- Directed by: Ajala Bandele
- Written by: Ajala Bandele; Tom Hatfield;
- Produced by: Ajala Bandele; Tom Hatfield; Brittany Woodford;
- Starring: Brendan McGowan; Sharon Mae Wang; Nils Jansson; Chris Hampton; Ajala Bandele; Shanna Malcolm; Liz Fenning;
- Cinematography: Greg Loebell
- Edited by: Ajala Bandele
- Music by: Tyler David Gilbert
- Production company: Alchemical Brothers
- Distributed by: Leomark Studios
- Release date: February 21, 2015 (HRIFF);
- Running time: 107 minutes
- Country: United States
- Language: English

= OMG... We're in a Horror Movie!!! =

OMG... We're in a Horror Movie!!! is a 2015 American comedy horror film directed by Ajala Bandele.
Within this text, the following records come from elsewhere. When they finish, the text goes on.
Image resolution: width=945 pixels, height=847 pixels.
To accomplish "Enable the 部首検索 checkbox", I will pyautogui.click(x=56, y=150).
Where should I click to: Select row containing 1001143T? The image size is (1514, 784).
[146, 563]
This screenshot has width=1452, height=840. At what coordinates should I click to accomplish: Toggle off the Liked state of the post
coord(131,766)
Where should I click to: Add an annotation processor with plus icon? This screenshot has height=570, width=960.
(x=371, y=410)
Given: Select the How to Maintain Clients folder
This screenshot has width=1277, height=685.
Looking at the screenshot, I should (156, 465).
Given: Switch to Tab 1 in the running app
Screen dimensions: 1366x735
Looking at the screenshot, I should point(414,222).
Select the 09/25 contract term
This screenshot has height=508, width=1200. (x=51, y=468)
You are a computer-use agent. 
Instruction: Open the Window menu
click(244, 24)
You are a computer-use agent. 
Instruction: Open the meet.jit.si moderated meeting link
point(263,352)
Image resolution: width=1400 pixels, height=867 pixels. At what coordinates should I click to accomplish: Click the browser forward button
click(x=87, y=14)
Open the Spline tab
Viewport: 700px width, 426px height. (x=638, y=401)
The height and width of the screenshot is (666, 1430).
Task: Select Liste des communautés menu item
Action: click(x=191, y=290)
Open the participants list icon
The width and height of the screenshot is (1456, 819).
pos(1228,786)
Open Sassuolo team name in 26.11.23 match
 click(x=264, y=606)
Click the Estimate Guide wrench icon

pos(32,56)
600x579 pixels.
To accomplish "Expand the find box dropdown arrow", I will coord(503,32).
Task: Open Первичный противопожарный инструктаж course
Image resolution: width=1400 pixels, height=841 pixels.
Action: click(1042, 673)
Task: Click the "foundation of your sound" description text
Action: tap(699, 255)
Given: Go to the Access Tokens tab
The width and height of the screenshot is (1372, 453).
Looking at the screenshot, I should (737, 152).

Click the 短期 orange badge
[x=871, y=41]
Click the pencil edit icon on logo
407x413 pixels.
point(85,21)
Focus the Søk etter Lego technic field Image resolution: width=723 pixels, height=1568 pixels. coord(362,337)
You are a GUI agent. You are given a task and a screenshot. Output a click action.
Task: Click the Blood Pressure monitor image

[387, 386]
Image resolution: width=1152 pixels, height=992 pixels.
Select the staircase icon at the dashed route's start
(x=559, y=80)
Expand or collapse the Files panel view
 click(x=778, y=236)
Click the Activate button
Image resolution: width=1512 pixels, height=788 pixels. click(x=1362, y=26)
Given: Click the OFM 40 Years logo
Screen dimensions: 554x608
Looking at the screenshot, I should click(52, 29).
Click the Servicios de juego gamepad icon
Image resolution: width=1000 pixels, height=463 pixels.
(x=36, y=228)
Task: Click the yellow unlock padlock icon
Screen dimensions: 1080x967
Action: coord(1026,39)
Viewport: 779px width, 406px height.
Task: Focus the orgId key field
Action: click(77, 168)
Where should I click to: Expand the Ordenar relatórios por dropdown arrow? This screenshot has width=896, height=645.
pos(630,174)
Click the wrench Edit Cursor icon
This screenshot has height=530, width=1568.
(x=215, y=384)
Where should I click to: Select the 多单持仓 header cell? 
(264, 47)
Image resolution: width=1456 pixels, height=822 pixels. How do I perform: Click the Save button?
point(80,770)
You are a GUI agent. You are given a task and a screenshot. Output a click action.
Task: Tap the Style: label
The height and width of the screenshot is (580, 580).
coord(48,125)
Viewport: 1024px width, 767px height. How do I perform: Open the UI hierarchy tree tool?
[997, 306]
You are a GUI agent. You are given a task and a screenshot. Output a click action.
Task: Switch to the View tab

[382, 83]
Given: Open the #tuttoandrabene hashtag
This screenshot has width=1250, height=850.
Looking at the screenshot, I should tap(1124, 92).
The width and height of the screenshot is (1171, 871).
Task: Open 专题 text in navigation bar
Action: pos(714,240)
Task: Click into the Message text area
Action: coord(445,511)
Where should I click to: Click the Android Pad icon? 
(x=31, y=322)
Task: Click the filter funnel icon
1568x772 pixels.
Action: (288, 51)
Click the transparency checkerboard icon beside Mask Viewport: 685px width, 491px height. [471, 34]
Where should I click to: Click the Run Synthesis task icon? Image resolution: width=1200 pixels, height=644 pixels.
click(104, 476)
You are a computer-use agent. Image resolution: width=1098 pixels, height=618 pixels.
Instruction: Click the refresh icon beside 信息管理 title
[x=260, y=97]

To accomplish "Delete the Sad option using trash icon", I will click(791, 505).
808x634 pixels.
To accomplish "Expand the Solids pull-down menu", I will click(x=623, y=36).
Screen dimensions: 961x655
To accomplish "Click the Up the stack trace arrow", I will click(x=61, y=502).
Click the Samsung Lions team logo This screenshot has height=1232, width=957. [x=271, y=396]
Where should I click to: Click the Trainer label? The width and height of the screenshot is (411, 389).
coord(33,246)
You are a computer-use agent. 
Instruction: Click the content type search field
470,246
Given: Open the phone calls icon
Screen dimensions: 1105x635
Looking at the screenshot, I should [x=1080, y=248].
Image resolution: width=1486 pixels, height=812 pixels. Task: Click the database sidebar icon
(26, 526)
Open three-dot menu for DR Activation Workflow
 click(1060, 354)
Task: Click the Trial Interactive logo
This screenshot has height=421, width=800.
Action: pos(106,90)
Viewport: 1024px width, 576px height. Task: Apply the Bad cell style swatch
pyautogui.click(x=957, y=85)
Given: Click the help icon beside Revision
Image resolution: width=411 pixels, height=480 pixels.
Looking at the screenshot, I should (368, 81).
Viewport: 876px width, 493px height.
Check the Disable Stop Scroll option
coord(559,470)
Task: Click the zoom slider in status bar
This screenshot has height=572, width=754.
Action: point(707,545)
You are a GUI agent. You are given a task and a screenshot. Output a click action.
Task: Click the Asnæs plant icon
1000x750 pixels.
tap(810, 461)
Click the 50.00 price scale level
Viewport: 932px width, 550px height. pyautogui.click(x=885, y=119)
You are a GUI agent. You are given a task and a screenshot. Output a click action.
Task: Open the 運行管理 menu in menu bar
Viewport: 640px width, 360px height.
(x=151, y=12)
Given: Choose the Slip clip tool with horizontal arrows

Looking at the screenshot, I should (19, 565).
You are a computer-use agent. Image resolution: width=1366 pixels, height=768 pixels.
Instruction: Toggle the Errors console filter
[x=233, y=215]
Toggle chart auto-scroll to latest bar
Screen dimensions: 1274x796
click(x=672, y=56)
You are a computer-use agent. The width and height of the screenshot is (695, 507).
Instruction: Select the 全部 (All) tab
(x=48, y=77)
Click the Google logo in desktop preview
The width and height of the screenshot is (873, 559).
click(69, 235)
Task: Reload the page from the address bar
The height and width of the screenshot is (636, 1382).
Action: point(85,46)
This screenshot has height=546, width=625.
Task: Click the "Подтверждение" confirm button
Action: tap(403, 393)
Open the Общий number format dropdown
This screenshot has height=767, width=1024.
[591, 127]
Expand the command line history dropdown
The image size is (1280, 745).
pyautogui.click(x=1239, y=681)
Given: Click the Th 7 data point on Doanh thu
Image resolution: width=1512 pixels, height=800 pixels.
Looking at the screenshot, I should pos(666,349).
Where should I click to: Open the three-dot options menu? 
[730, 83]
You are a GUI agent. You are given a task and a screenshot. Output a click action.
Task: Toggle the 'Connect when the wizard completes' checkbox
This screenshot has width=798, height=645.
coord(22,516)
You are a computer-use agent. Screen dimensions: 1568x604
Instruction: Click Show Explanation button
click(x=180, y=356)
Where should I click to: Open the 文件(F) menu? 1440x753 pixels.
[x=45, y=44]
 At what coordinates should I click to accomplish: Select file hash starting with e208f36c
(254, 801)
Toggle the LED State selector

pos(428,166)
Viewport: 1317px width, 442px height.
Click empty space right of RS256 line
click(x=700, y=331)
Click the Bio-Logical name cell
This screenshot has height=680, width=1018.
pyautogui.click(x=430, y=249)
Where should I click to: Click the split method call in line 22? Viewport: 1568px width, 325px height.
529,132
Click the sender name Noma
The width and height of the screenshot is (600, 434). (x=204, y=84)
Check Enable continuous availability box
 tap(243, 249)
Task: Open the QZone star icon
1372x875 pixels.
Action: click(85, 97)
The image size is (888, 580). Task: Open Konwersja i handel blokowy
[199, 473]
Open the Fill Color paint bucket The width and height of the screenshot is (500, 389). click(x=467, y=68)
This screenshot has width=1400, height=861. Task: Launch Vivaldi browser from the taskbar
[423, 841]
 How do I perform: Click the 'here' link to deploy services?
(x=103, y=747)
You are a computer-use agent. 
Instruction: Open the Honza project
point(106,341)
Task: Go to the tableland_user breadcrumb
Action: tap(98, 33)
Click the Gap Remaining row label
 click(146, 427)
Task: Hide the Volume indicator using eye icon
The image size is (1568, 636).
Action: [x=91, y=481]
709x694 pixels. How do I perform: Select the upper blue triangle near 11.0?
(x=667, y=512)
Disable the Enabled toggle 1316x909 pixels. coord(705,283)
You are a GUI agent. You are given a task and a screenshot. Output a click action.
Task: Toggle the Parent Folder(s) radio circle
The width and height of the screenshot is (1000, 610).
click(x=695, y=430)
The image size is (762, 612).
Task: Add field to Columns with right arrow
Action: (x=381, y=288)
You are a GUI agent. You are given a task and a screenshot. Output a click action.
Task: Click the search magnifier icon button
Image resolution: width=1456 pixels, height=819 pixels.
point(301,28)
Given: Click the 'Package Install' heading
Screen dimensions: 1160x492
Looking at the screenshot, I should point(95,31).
It stars Brendan McGowan, Sharon Mae Wang, Nils Jansson, Chris Hampton, Bandele, Shanna Malcolm, and Liz Fenning as friends who realize they have suddenly been transported into a horror film. It premiered at the Hollywood Reel Independent Film Festival in February 2015 and was released on video-on-demand in January 2016.

== Plot ==
While playing a board game, several friends find themselves transported into a horror movie. They are forced to assume the roles of stereotypical horror film characters, including one who must become the killer.

== Cast ==
- Brendan McGowan as Tom
- Sharon Mae Wang as Jesse
- Nils Jansson as Kyle
- Chris Hampton as Chris
- Ajala Bandele as AJ
- Shanna Malcolm as Tanya
- Liz Fenning as Amy

== Production ==
Director and co-writer Ajala Bendele said that writing the story came first, and the jokes flowed from that. Bendele was inspired by Scream, Scary Movie, The Cabin in the Woods, and The Truman Show. He wrote the part of AJ for himself after experiencing frustration with his acting career. The other parts were similarly written for his friends.

== Release ==
OMG... We're in a Horror Movie!!! premiered at the Hollywood Reel Independent Film Festival on February 21, 2015. Leomark Studios released it on video-on-demand in January 2016.

== Reception ==
Matt Boiselle of Dread Central rated it 3/5 stars and called the film "fairly entertaining", though he said the humor may be offensive to some viewers. Joel Harley of Starburst rated it 3/10 stars and wrote that despite the cast and crew's obvious enthusiasm for the film, it is too inept and unfunny to enjoy. Mark L. Miller of Ain't It Cool News positively compared it to the Scary Movie film series and called it a "clever and fun" film that suffers from poor pacing.